IDENTIFICATION AND ASSESSMENT OF PROBLEMATIC EXPANSIVE SOILS

Abstract

In the last few decades the construction of small dwellings, particularly government subsidy houses, has increased markedly in South Africa. Large numbers of these light structures have suffered severe damage and many have been demolished after being occupied for only a small fraction of their expected life-span. The research detailed in this thesis deals with a search for reasons for these widespread failures and investigations into economically feasible solutions. The investigation began with an assessment of the current methods of identification and assessment of potentially problematic expansive soils. This revealed serious shortcomings in a number of the standard testing procedures. These shortcomings may have consequences for a wider range of engineering projects than just housing development. Progress towards more reliable testing methods has led to an appreciation of the importance of variability of soil properties and the necessity of taking this into account in engineering design. Investigation of clay fraction determination by the hydrometer has led to the realization that the unreliability of this procedure has been a cause of failure in subsidy housing projects as well as other light structure developments.
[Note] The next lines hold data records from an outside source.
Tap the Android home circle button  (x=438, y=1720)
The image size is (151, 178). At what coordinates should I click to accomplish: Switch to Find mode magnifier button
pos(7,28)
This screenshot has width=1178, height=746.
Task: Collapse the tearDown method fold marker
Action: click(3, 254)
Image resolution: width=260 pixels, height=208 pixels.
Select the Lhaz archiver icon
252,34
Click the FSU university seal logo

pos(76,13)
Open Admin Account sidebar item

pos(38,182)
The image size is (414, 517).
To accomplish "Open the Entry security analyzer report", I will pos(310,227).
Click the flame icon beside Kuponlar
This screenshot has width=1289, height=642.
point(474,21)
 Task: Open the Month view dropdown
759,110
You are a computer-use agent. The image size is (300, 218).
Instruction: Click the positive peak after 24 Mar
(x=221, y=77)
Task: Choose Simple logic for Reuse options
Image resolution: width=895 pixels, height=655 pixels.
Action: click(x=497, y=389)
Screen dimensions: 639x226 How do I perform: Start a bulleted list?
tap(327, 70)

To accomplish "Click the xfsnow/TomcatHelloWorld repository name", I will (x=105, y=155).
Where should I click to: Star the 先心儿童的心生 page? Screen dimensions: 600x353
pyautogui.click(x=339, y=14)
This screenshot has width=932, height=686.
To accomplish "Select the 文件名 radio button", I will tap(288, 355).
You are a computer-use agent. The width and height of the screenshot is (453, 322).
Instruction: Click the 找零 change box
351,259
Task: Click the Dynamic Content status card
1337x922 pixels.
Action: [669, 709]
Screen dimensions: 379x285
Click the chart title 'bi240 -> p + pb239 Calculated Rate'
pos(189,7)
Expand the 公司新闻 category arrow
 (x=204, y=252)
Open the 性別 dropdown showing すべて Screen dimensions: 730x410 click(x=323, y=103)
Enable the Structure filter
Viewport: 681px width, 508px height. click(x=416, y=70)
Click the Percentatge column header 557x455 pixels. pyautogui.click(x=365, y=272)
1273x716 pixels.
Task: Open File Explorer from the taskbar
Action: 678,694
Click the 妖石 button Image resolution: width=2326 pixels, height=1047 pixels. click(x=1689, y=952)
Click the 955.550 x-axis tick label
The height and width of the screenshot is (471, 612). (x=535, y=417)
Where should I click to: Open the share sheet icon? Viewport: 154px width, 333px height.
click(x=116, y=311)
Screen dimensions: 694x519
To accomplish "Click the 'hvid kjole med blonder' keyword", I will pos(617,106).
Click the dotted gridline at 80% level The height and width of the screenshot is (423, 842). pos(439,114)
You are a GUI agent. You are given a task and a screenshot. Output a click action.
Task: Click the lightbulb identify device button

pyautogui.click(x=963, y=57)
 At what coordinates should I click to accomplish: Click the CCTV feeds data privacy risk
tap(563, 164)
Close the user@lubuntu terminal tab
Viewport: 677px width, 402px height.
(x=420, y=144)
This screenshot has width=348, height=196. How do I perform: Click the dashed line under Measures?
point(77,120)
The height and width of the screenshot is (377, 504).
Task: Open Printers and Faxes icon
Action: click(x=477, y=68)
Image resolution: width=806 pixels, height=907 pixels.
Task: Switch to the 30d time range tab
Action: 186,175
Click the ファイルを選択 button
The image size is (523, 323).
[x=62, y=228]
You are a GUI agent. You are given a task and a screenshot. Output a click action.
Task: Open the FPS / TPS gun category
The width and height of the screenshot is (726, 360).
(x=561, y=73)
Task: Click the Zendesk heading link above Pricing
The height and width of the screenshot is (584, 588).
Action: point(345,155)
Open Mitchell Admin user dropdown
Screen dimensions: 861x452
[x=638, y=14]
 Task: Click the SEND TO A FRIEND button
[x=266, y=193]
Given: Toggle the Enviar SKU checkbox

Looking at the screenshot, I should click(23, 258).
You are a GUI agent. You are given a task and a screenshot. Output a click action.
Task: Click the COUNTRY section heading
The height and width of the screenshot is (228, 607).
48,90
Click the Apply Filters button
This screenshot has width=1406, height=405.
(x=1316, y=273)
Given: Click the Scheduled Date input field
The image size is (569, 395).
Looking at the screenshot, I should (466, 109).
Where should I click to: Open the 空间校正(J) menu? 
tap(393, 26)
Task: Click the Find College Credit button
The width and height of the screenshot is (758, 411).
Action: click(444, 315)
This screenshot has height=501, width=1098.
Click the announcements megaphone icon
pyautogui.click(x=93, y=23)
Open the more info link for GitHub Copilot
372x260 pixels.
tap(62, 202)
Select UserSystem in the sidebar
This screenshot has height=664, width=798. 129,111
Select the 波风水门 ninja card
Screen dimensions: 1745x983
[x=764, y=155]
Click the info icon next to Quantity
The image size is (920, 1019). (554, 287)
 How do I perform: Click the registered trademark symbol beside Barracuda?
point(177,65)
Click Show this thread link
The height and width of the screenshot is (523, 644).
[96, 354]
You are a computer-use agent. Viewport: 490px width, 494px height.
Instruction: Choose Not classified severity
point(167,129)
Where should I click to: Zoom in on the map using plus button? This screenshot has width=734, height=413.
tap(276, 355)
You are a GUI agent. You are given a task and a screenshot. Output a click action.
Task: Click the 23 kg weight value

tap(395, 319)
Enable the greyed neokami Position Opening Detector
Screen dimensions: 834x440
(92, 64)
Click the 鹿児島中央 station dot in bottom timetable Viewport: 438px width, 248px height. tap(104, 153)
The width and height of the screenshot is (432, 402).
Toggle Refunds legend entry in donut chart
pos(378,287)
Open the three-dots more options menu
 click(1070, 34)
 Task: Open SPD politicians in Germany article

Assessment of expansive potential cannot safely rely on hydrometer determination of clay fraction, which is a principal parameter for a number of popular design procedures. It was also established that attractive alternatives in the form of automatic particle sizing equipment (designed for the analysis of industrial powders) are not suitable for natural soils containing the clays commonly found in South African soils. Alternative procedures, particularly small-scale suction testing, have been found to provide more reliable insights into design for expansive clays. The investigations suggest that some form of Reliability Based Design, which takes account of specific variability in soil properties, may be the only way to achieve rational design for foundations on expansive clay.